Том был напуган и изумлен всем, что увидел вокруг, и он не мог понять, куда же он попал. Кого бы спросить? Наконец он споткнулся о старую трость, она была полузасыпана землей, но когда-то знавала лучшие времена — ведь вместо головы у нее был набалдашник с королевской головой.

— Видишь ли, когда-то все они были нормальными детьми, и если бы им позволили нормально расти, то из них бы выросли нормальные взрослые. Но глупые папы и мамы не позволяли им заниматься всем тем, что так любят дети: собирать полевые цветы, лепить пирожки из глины, искать птичьи гнезда и плясать хоровод по вечерам, как все малыши. Нет, родители каждый день задавали им кучу уроков и заставляли их зубрить, зубрить, зубрить, всю неделю они готовились к каким-нибудь экзаменам, а по воскресеньям занимались в воскресных школах. Каждую субботу они сдавали экзамены за неделю, в конце каждого месяца — экзамены за месяц, в конце каждого года — экзамены за год. Все-то они зубрили по семь раз, как будто бы недостаточно выучить что-то однажды, но хорошо. И вот мозги у них непомерно раздулись, головы выросли, а все остальное сморщилось и исчезло.
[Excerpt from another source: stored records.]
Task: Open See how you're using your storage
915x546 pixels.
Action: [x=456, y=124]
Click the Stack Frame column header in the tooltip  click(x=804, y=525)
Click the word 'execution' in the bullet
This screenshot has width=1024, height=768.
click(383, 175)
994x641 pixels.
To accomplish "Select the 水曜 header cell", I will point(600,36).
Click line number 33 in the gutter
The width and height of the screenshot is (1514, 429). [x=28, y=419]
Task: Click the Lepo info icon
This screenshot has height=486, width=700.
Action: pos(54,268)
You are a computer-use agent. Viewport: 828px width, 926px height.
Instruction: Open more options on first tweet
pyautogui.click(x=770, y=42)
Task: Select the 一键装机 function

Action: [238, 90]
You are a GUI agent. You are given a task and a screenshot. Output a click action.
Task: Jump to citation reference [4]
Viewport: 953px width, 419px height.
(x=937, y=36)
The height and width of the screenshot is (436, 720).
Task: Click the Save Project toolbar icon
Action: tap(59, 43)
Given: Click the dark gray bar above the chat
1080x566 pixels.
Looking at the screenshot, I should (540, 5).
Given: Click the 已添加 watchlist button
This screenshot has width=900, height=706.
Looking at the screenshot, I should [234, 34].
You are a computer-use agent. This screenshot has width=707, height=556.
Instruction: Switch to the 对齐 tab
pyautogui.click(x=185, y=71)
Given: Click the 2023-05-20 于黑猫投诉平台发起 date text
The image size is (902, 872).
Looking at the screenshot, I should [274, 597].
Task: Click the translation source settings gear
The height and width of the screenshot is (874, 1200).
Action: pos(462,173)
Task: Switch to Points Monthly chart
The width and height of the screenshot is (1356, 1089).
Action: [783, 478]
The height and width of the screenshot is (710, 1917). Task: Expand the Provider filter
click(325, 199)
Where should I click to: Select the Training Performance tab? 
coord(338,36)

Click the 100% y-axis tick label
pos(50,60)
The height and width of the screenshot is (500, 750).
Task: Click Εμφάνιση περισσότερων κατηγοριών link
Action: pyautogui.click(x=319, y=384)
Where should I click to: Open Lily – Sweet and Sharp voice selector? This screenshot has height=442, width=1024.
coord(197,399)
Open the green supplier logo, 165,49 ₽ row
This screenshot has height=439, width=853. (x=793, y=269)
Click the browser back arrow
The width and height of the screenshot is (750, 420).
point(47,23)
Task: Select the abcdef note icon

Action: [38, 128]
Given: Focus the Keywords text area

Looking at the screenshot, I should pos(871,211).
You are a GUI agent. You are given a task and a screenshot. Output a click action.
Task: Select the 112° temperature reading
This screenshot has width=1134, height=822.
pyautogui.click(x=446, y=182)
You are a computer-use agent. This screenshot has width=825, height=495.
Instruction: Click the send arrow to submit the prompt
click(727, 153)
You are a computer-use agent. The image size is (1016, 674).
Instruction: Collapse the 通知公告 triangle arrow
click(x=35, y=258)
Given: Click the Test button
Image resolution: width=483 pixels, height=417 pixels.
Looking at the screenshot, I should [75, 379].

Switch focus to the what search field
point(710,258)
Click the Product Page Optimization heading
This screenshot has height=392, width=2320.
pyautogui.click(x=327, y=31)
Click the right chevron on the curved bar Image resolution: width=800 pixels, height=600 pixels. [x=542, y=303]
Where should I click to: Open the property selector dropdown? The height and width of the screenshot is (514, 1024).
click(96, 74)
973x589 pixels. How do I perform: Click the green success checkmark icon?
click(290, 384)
И все они превратились в свеклы, брюквы, репы и прочее, знаешь, такие овощи, у которых есть лишь голова и ничего больше. А их глупые родители продолжали настаивать на своем и обрывали даже листья, стоило появиться какой-нибудь зелени. Все знают, что зелень — это свежесть и юность.

— Ах, если бы наша добрая фея знала об этом, она прислала бы волчки, мячи, камешки, куклы, и все они стали бы жизнерадостными детьми! — сказал Том.

— 'Увы, поздно, теперь они никогда не смогут играть. Посмотри, ноги их превратились в корешки и вросли в землю, они ведь никогда даже не гуляли, все учились да учились, сидя в темных душных домах. А, вон и экзаменатор, тебе лучше скрыться с глаз долой. А то он начнет экзаменовать и тебя, и твоего пса заодно, а потом примется за остальных детей воды. От него не сбежишь, нос у него может вытягиваться на девять тысяч миль, он вынюхивает детей где угодно — сквозь замочные скважины и дымоходы, сверху и снизу, в любой комнате, и он постоянно экзаменует детей и их учителей тоже. Но наша добрая старая фея обещала мне, что настанет день, когда его хорошенько выпорют, уж тут-то и я смогу принять участие.

Том отошел в сторону и стал ждать, когда же появится главный экзаменатор.

Но когда он появился и заметил Тома, то стал кричать на него так громко, требуя, чтобы Том подошел ближе и сдал экзамены, что Том развернулся и кинулся прочь изо всех сил, а пес мчался за ним. И вовремя: бедные редиски, репки, брюквы, свеклы вокруг начали лопаться от испуга, и шум стоял такой, как на поле боя во время пушечной атаки, так что Том решил, что они вот-вот взлетят на воздух.